*INFORMATION SHOWN*.
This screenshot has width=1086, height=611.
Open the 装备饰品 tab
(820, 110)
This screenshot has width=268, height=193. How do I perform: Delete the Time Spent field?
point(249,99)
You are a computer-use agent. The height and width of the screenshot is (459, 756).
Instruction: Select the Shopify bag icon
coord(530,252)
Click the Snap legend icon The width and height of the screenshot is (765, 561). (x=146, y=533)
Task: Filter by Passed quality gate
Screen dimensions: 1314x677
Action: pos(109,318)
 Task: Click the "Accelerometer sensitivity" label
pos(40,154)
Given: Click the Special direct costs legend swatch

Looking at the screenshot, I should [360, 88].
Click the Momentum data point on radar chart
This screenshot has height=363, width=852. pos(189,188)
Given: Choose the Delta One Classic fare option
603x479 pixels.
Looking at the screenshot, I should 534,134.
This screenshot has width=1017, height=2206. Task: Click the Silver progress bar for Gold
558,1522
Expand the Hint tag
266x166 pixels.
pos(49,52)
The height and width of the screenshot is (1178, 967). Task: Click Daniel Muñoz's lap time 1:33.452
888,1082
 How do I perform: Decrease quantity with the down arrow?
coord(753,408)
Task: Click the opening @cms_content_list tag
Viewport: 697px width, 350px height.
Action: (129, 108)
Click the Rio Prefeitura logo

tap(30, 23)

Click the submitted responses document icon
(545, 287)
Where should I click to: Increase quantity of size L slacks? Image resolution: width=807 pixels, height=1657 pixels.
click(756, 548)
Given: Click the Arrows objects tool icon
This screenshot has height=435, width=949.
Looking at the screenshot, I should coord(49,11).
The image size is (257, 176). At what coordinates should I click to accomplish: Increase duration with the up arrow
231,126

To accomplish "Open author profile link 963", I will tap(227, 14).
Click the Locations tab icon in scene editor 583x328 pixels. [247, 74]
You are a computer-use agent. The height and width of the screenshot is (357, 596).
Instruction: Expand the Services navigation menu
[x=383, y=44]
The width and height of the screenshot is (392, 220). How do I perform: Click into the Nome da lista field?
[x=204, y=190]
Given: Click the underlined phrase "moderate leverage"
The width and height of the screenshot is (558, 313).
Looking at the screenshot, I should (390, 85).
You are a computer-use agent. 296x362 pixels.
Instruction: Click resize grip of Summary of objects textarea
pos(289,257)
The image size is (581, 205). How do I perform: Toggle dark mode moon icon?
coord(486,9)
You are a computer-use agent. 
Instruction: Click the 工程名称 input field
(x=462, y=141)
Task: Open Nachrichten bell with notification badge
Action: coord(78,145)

*WHAT IS EXPECTED*. Where does the string "computer" appear in the records above? Show every line that holds it.

*RESPONSE FOR THIS EXERCISE*.
You are a computer-use agent. The height and width of the screenshot is (459, 756).
You are a computer-use agent. The height and width of the screenshot is (357, 596).
You are a computer-use agent. 296x362 pixels.
You are a computer-use agent. 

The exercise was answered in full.